--- TASK DATA ---

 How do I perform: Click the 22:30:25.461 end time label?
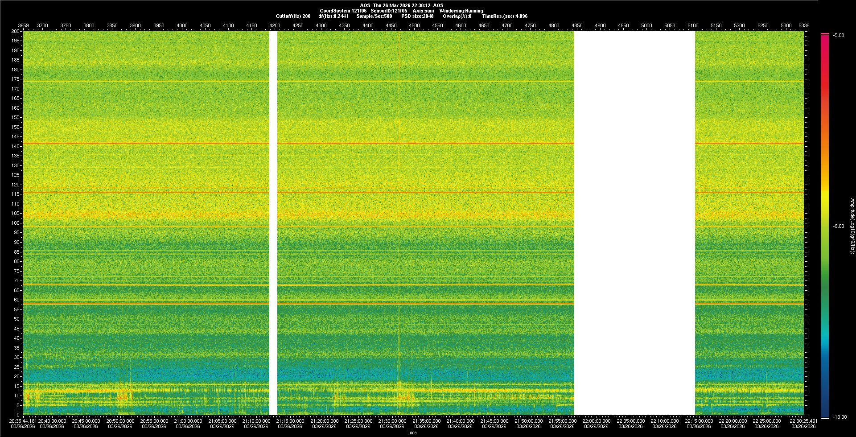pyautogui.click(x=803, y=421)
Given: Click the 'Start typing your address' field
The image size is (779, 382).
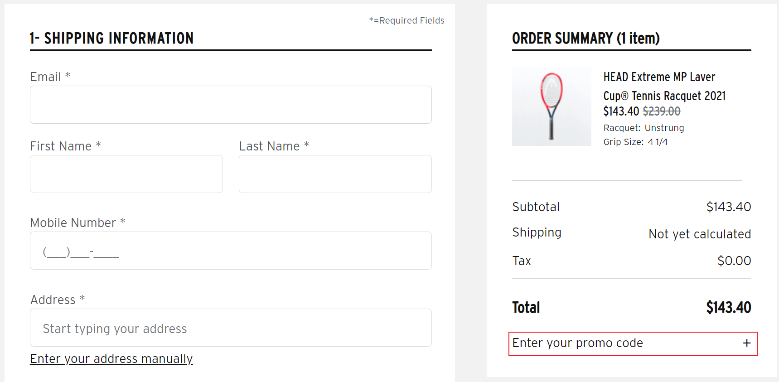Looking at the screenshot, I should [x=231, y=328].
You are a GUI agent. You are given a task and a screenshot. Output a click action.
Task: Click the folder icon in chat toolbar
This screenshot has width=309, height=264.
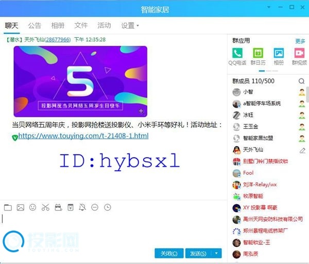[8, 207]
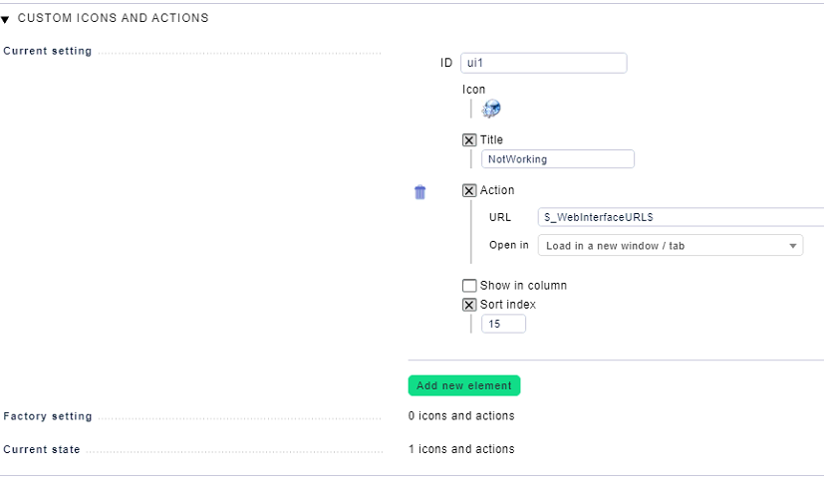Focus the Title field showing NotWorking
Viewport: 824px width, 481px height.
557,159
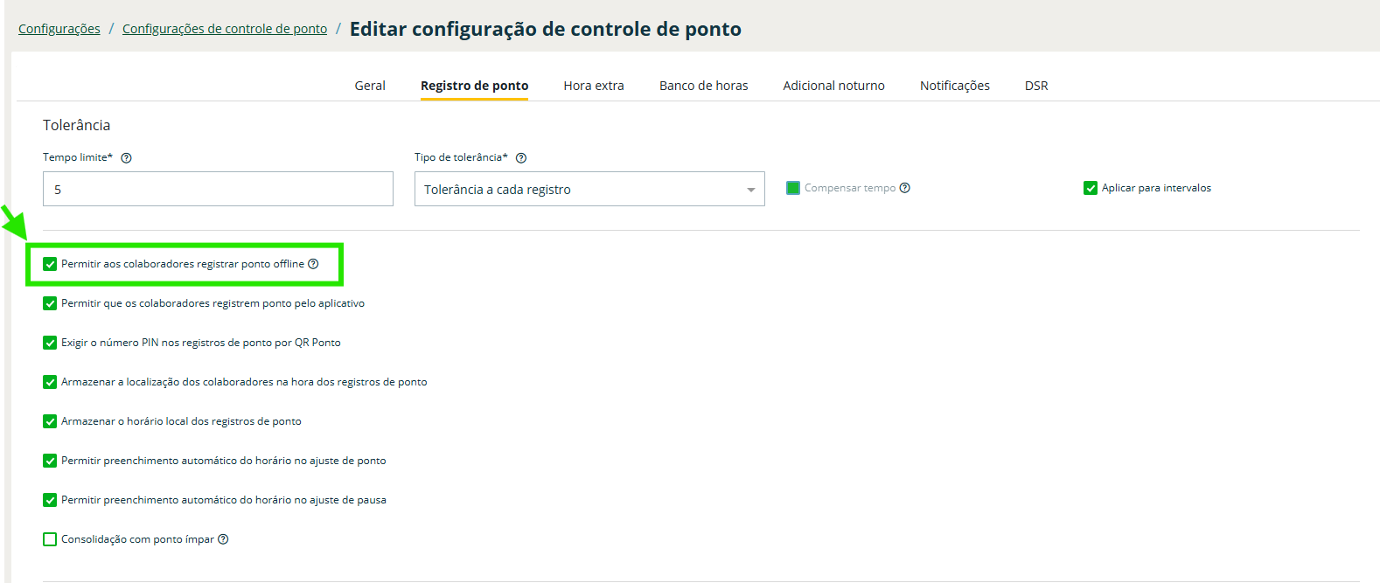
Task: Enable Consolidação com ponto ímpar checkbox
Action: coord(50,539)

---

Please return the material above only from the line that holds "The image size is (779, 382)." through the line that holds "Task: Click the folder icon in chat toolbar", exactly as it stands, ends included and pictures omitted.

## RESPONSE TO THIS EXERCISE
The image size is (779, 382).
Looking at the screenshot, I should [x=231, y=328].
You are a GUI agent. You are given a task and a screenshot. Output a click action.
Task: Click the folder icon in chat toolbar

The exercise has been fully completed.